The most common symptom of cervical cancer is abnormal bleeding from your vagina, either between your periods or after sex. You may also notice that you have discomfort or pain during sex or abnormal discharge.
You might feel uncomfortable talking to your doctor about these things, but it’s better to get checked out as a number of different conditions could be causing these symptoms.
Abnormal cells on your cervix are usually picked up during the cervical screening process described above. You will then be referred to the hospital for a colposcopy or cone biopsy, where the specialist will examine your cervix and may remove any areas with abnormal cells. If cancerous cells are found on your cervix, you may need further tests to determine whether the cancer has spread. These may include blood tests, CT or MRI scans or a pelvic examination under general anaesthetic.
Cancer of the cervix is usually treated with surgery, radiotherapy or chemotherapy, or a combination of these treatments. Your individual treatment plan will be determined by the type and stage of your cancer, so it is best to talk to your specialist for more information.
If the cancer cells haven’t spread beyond the surface of the cervix, your cancer may be treated with one of two operations: a cone biopsy or a radical trachelectomy. These surgery types leave your womb in place, which means it is possible for you to have a baby later in life if you want to.
If your cancer has spread further or if it comes back, you may need to have an operation to remove your womb and possibly your ovaries or lymph glands. This is called a radical hysterectomy.
If it is not possible to cure your cancer with surgery alone, you may be given radiotherapy. This involves targeting the cancer cells with high-energy waves, and can be given either externally or internally (or a combination of the two).
- Internal radiotherapy is given through special tubes placed inside the vagina
- External radiotherapy uses equipment similar to a large X-ray machine to target the cancer from outside the body.
Chemotherapy involves targeting the cancer cells with anti-cancer drugs. It may be given before surgery or radiotherapy to reduce the size of the tumour, or alongside other treatments.
Your recovery from surgery will depend on the type of operation you had. Talk to your specialist about whether you will need to stay in hospital after your treatment and anything else you need to know about the recovery process.
After radiotherapy you may experience slight bleeding or discharge from your vagina. If this continues for more than a couple of weeks, or becomes heavy, let your specialist know. Other side effects of radiotherapy include tiredness, diarrhoea and a burning sensation when you pass urine. Most of these side effects can be treated with medicine.
If you are undergoing chemotherapy, you may experience tiredness, sickness, diarrhoea and temporary hair loss. You will also be at greater risk of infections.

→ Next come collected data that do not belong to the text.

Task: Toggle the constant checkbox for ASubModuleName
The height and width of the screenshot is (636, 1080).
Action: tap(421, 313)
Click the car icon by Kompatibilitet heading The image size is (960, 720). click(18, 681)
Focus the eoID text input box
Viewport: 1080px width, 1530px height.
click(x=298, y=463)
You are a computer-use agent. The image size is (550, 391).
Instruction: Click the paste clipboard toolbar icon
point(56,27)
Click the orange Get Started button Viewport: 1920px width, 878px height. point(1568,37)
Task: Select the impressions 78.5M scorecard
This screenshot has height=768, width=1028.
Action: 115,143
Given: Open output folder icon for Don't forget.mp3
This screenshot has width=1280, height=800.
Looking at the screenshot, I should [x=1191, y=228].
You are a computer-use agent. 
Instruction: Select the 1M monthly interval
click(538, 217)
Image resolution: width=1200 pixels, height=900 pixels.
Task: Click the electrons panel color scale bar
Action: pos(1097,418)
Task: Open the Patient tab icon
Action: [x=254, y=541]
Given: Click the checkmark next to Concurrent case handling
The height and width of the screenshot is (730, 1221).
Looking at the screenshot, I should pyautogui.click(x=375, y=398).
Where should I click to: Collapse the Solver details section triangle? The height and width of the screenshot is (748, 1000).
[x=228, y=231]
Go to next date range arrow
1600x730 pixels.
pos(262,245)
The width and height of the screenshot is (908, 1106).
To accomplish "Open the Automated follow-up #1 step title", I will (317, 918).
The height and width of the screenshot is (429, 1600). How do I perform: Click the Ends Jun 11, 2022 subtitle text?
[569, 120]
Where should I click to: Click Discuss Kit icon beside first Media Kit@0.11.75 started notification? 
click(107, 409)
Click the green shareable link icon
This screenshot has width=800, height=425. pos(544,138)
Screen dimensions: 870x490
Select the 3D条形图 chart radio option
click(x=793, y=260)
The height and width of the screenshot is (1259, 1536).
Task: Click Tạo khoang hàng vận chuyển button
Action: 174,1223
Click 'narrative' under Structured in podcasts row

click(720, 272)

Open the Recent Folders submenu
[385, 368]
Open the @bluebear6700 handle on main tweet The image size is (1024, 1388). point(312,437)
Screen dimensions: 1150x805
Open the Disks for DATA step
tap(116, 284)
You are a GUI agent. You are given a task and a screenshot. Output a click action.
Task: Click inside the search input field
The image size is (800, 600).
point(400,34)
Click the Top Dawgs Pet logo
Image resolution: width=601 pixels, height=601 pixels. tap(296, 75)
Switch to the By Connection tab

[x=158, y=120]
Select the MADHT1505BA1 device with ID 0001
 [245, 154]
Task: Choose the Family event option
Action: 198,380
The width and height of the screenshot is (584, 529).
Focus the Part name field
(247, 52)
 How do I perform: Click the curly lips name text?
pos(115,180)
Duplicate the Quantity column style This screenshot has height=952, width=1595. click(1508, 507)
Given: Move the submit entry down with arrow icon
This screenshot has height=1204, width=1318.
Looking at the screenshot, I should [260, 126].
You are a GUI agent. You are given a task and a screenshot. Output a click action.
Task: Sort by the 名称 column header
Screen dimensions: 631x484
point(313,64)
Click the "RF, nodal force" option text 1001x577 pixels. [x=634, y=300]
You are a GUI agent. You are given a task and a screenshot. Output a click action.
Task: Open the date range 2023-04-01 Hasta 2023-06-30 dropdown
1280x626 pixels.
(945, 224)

For more information about how side effects can be managed, talk to your specialist or see the side effects section of our website.
Your specialists will do all they can to preserve your ability to have children, but the priority needs to be fighting your cancer. Surgery for early-stage cancer will not affect your fertility, but if you have your womb removed, or if you have had radiotherapy to this area, you will no longer be able to become pregnant. This can be very difficult to deal with. It is worth talking to your specialist before you start treatment about the options available for you, such as storing eggs or embryos for future use.
After your treatment is complete you will still need to be seen regularly at an outpatient clinic. At this clinic, your specialist will be looking for any signs that your cancer has returned (this is known as a relapse). They will also check that your major organs, such as your heart and lungs, are still functioning correctly and haven’t been affected by your cancer treatment.
Long-term follow up
Once your risk of relapse has reduced, ongoing follow up will focus on looking out for potential long term side effects of treatment. The risk of long term side effects depends on the type of cancer you had and the treatment you received. A personalised surveillance plan is usually created that outlines the specific long term follow up and on-going investigations that you require.
Many people are at low risk of future health problems but some will have significant ongoing health needs. Talk to your specialist about the potential long-term side effects of your treatment.
Updated March 2018, next review due 2021.